“She is the Other Gaze” e a “memória colectiva” da invisibilidade feminina
Karin Mack, Linda Christanell, Lore Heuermann, Margot Pilz e Renate Bertlmann percorrem o estúdio da cineasta Christiana Perschon e contam as suas histórias. Falam das dificuldades em, nos anos 70, pertencer a uma cena artística de Viena dominada por uma presença masculina. Lembram o machismo das grandes estruturas para a cultura numa Áustria do passado. Recordam o desrespeito, a discriminação, a objectificação, a luta ardente e incessante por visibilidade, o paternalismo de que foram alvo.
Ouvimos as cinco vozes e vemos as interacções que têm com as suas obras antigas, mas não sabemos quem está a dizer o quê. Isso não importa muito, assegura-nos Perschon, no Café Rivoli, a dois dias da exibição do documentário She is the Other Gaze no Porto/Post/Doc. A realizadora diz que “estas são histórias individuais, mas remetem para uma memória colectiva”.
Perschon, 41 anos, partiu em busca de “mulheres inspiradoras”, que começaram as suas carreiras nos anos 70, e que revelavam, através do seu corpo de trabalho, um vincado “sentido de activismo perante o sistema patriarcal” no qual tinham de se movimentar. As cinco histórias que compõem She is the Other Gaze são contadas por mulheres que hoje são reconhecidas enquanto pioneiras das artes visuais feministas e experimentais na Áustria, mas que precisaram de fazer força para abrir portas que durante muito tempo permaneceram trancadas. Artistas que “tiveram as suas exposições ou instalações” na altura, mas que só agora, aos 70 e tal ou 80 e poucos anos, começam a “ser descobertas” e a receber o reconhecimento devido.
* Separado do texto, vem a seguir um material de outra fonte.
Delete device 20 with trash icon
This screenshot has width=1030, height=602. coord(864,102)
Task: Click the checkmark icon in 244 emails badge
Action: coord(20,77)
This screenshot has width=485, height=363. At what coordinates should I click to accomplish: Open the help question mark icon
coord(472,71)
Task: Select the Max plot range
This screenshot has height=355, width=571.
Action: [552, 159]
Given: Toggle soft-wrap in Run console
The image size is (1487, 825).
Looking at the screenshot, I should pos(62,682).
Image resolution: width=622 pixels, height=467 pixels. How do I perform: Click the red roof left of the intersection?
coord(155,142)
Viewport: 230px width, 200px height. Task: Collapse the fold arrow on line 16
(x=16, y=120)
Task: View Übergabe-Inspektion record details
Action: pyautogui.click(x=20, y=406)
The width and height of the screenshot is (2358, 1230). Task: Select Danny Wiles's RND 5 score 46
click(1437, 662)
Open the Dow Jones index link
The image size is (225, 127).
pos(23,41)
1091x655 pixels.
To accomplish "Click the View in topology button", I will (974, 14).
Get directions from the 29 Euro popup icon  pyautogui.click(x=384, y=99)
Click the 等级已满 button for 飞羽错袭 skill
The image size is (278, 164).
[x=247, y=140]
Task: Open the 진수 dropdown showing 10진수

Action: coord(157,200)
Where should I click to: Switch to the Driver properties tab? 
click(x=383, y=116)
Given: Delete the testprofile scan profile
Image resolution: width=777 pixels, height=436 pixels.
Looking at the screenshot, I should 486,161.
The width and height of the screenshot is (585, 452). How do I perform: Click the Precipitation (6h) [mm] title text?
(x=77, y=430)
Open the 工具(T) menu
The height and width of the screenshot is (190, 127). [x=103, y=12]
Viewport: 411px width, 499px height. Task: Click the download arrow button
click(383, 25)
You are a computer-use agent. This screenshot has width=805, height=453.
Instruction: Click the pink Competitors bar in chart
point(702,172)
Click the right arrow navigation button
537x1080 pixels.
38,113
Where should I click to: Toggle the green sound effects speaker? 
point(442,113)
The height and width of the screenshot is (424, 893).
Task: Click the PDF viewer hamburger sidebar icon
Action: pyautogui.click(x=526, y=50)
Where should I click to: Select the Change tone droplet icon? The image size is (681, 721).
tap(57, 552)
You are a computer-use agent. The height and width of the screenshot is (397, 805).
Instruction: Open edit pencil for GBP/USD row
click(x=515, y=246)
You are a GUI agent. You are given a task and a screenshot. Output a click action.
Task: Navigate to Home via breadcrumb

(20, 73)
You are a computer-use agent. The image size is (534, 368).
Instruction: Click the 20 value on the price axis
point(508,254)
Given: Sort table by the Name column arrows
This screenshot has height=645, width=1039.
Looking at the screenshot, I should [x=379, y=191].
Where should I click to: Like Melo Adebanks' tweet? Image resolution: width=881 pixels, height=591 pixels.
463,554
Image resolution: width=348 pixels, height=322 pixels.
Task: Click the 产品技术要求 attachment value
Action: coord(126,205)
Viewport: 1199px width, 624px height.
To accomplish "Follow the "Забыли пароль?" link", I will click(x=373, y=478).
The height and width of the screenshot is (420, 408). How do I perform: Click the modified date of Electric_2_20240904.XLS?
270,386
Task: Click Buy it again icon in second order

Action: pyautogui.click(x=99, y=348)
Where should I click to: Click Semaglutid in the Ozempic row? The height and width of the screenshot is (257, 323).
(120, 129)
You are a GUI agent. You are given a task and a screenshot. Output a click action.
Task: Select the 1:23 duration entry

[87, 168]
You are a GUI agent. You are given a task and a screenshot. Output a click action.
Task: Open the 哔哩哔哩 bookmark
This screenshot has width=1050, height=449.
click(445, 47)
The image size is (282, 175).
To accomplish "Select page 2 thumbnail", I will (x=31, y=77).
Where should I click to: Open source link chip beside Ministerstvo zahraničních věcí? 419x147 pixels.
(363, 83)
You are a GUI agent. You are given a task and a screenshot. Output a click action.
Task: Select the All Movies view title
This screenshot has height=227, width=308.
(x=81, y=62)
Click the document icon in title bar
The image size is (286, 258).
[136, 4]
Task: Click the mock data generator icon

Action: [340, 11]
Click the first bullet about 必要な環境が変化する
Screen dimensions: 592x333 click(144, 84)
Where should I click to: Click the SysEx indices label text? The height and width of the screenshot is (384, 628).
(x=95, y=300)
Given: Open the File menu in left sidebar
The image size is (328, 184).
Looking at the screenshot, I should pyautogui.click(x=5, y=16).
O trabalho que ao longo das décadas desenvolveram, assinala Christiana Perschon, “é indicativo das coisas contra as quais lutavam”. Basta olhar, por exemplo, para Sekundenskulpturen, de Margot Pilz, em que as fitas métricas usadas para tirar as medidas prendem a mulher e despem-na da liberdade de se mover. Podemos olhar ainda para Karin Mack e Bügeltraum, uma série de quatro fotografias a preto e branco tiradas em 1975: nelas, a fotógrafa passa a ferro diversos panos de cozinha, troca a camisola e as calças de ganga com que se apresenta por um vestido preto, e, num último momento, aparece deitada por cima da tábua com um véu sobre a cabeça. O National Museum of Women in the Arts menciona a “morte da dona de casa”, e destaca “um corpo que se torna parte da tábua de engomar”, ilustrando a identidade de Mack “enquanto um objecto e não uma pessoa”.
“As galerias diriam: ‘Nós não expomos obras de mulheres aqui. Fim da história’. Esta era a forma habitual de humilhar uma pessoa”, observa a autora de She is the Other Gaze. Christiana Perschon acredita que a balança está a ficar mais equilibrada nos dias de hoje, pelo menos na Áustria. “Já temos mulheres a assumir cargos importantes e influentes em grandes instituições. Temos curadoras e directores de museus. Isso é algo que não se via na altura”, revela. Para a cineasta, “ainda não estamos em pé de igualdade”, mas começa a haver uma mudança estrutural: “estas mulheres tinham um pequeno grupo de apoio – é por isso que conseguiram chegar tão longe e estão agora a ser apreciadas –, mas as coisas funcionavam de uma forma completamente diferente”, conclui a realizadora.
No filme, a artista plástica Iris Dostal aplica várias camadas de giz sobre telas brancas, preparando-as para novas pinturas. Isto, para Christiana Perschon, assume um significado simbólico, pois representa uma oportunidade que Pilz, Mack, Christanell, Heuermann, Bertlmann e tantas artistas como elas têm de “reescrever a história”. Em She is the Other Gaze, o estúdio de Perschon serve como um ponto de encontro, onde duas gerações diferentes reflectem sobre uma luta que em muito mudou mas nunca acaba, e onde, lê-se no site oficial da cineasta, o acto de ver pode transformar-se num “encontro através dos olhos dos outros”.
She is the Other Gaze faz parte da secção Identidades da sexta edição do Porto/Post/Doc.